Diagnosis and Treatment of Non-24-h Sleep-Wake Disorder in the Blind

Jonathan S Emens et al. Drugs. 2017 Apr.

Abstract

Non-24-h sleep-wake disorder (non-24) is a circadian rhythm disorder occurring in 55-70% of totally blind individuals (those lacking conscious light perception) in which the 24-h biological clock (central, hypothalamic, circadian pacemaker) is no longer synchronized, or entrained, to the 24-h day. Instead, the overt rhythms controlled by the biological clock gradually shift progressively earlier or later (free run) in accordance with the clock's near-24-h period, resulting in a recurrent pattern of daytime hypersomnolence and night-time insomnia.
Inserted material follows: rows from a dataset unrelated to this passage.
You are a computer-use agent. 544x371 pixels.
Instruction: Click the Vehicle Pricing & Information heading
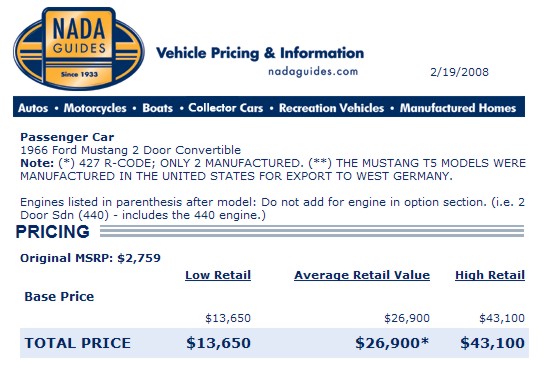point(260,53)
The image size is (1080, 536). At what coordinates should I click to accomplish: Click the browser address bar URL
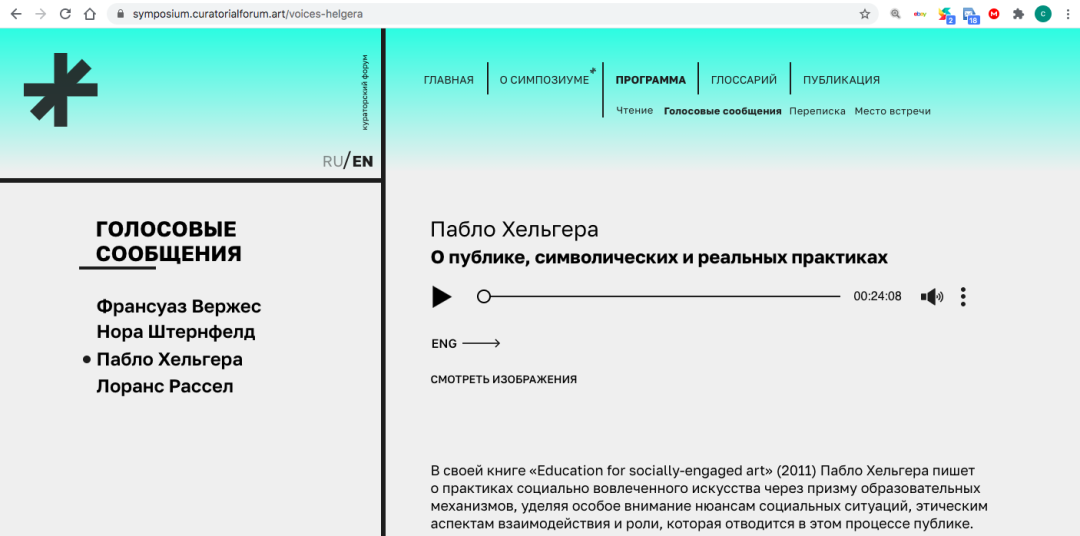[248, 14]
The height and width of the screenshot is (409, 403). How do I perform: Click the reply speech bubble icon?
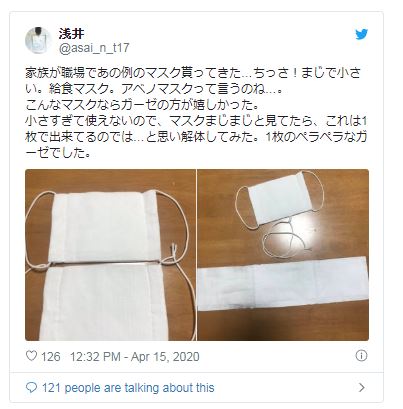31,387
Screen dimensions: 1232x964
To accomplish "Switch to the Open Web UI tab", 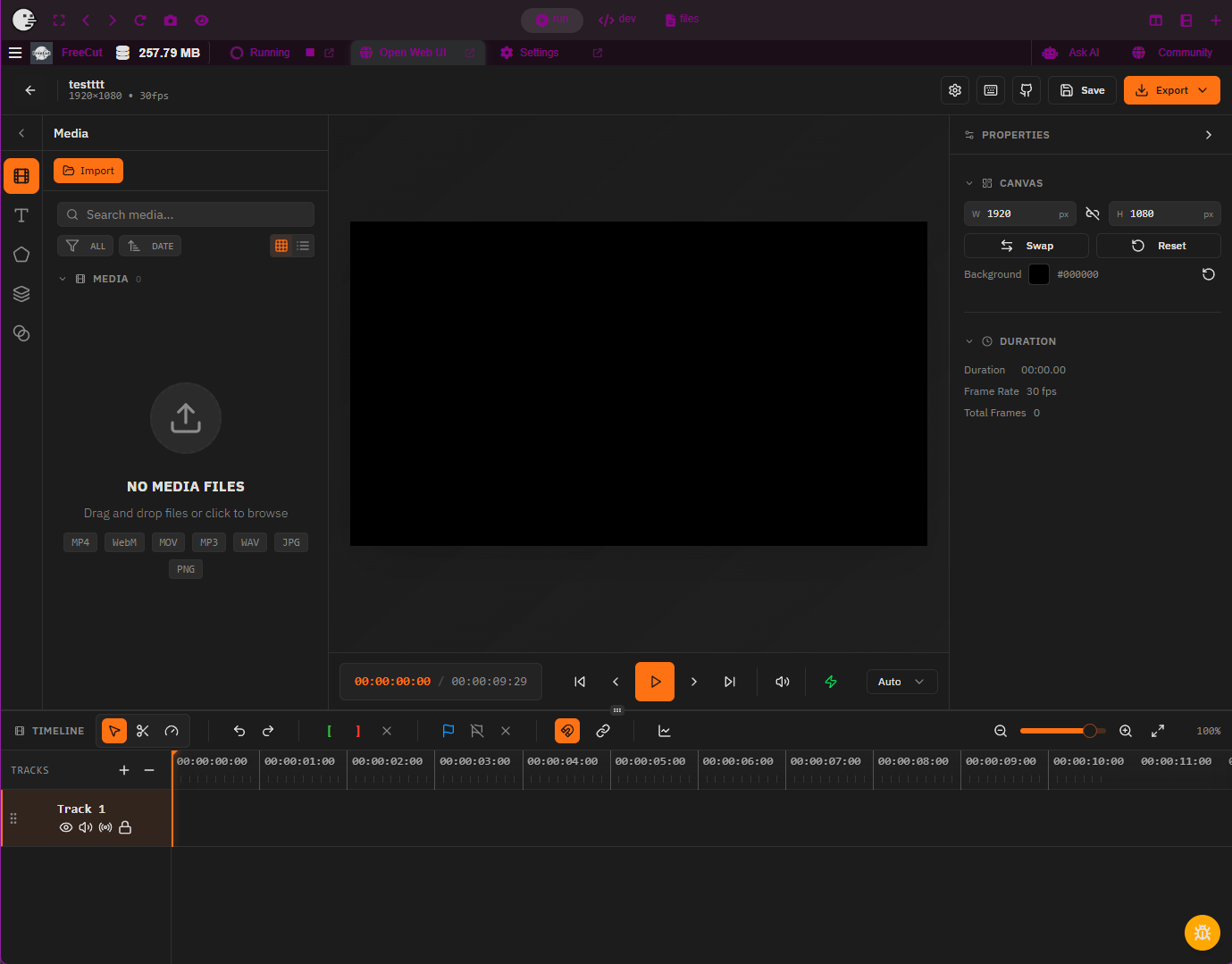I will [x=412, y=53].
Orally administered melatonin and the melatonin agonist tasimelteon have been shown to entrain (synchronize) the circadian clock, resulting in improvements in night-time sleep and daytime alertness. We review the basic principles of circadian rhythms necessary to understand and treat non-24. The time of melatonin or tasimelteon administration must be considered carefully. For most individuals, those with circadian periods longer than 24 h, low-dose melatonin should be administered about 6 h before the desired bedtime, while in a minority, those with circadian periods shorter than 24 h (more commonly female individuals and African-Americans), melatonin should be administered at the desired wake time. Small doses (e.g., 0.5 mg of melatonin) that are not soporific would thus be preferable. Administration of melatonin or tasimelteon at bedtime will entrain individuals with non-24 but at an abnormally late time, resulting in continued problems with sleep and alertness. To date, tasimelteon has only been administered 1 h before the target bedtime in patients with non-24. Issues of cost, dose accuracy, and purity may figure into the decision of whether tasimelteon or melatonin is chosen to treat non-24. However, there are no head-to-head studies comparing efficacy, and studies to date show comparable rates of treatment success (entrainment).